Unless somebody tells me different, I am just going to run with the idea of getting two of the 30A models and assume they can be put in parallel to suit my needs.
 
Snubber -- I currently have two 12v batteries, so yes going 24v is actually possible for me right now. But with my future upgrades in mind, I would have to go with 24v of lifepo4 as well, and that would get much more expensive than I want or need. It wouldn't really be a problem if there were inverters that could run on 12v or 24v, but from what I have found you have to pick one or the other. Plus, I will use this battery system to run a few 12vdc items like some LED lighting, therefore I will probably just stick with all 12v. If you don't have any of these issues and considerations, then 24v is probably better. Higher voltage is usually more efficient and does not require as large wiring.

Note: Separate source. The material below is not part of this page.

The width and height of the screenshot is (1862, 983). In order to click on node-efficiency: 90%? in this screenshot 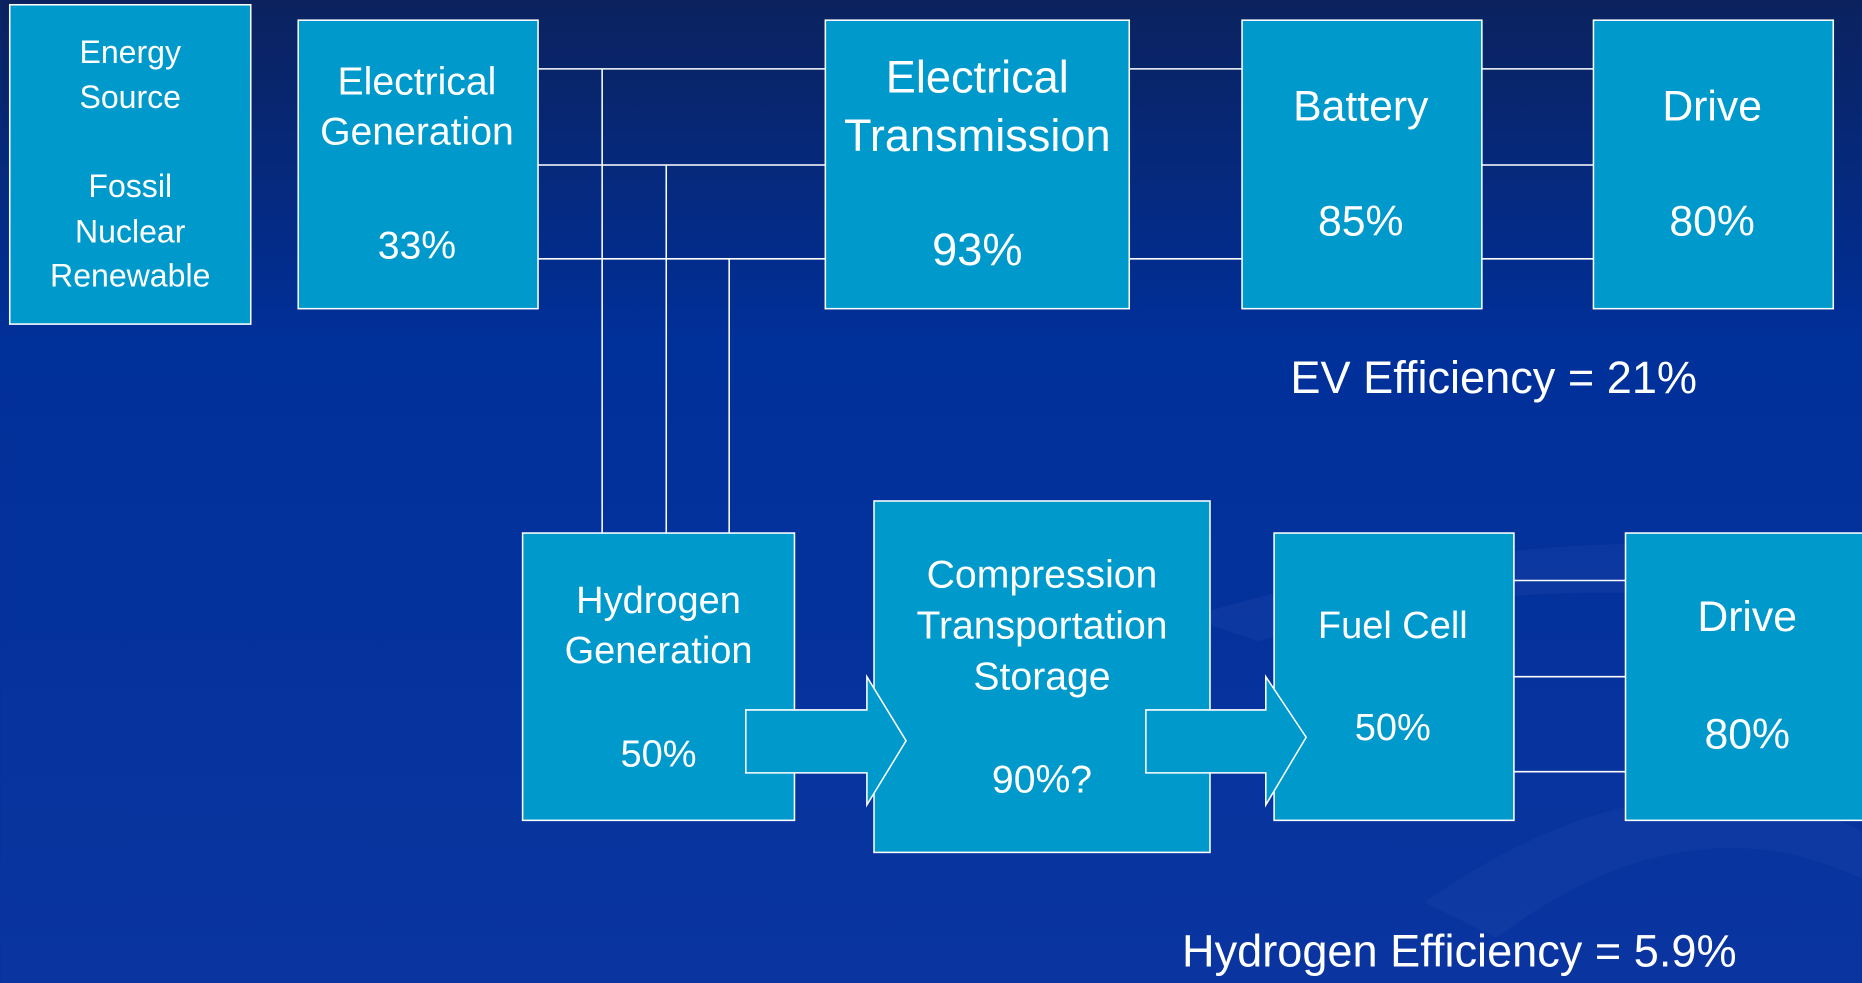, I will do `click(1042, 780)`.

Unless somebody tells me different, I am just going to run with the idea of getting two of the 30A models and assume they can be put in parallel to suit my needs.
If you read my posts in general discussion ( I've only been a member for a couple days ) I think our set-up needs are "similar ". I'm learning and on a budget as well. I plan to use a 24v to 12v step down for my 12v needs.
 
Well...I contacted the seller on eBay to cancel my original order for one unit and get two of the 30A units instead. Hope I made the right decision.

Snubber - I havent read your posts, but I can. Are you doing a van system?
 
Well...I contacted the seller on eBay to cancel my original order for one unit and get two of the 30A units instead. Hope I made the right decision.

Snubber - I havent read your posts, but I can. Are you doing a van system?

Well...I contacted the seller on eBay to cancel my original order for one unit and get two of the 30A units instead. Hope I made the right decision.

Snubber - I havent read your posts, but I can. Are you doing a van system?
No , it's a shed. Trying to cool it in summer.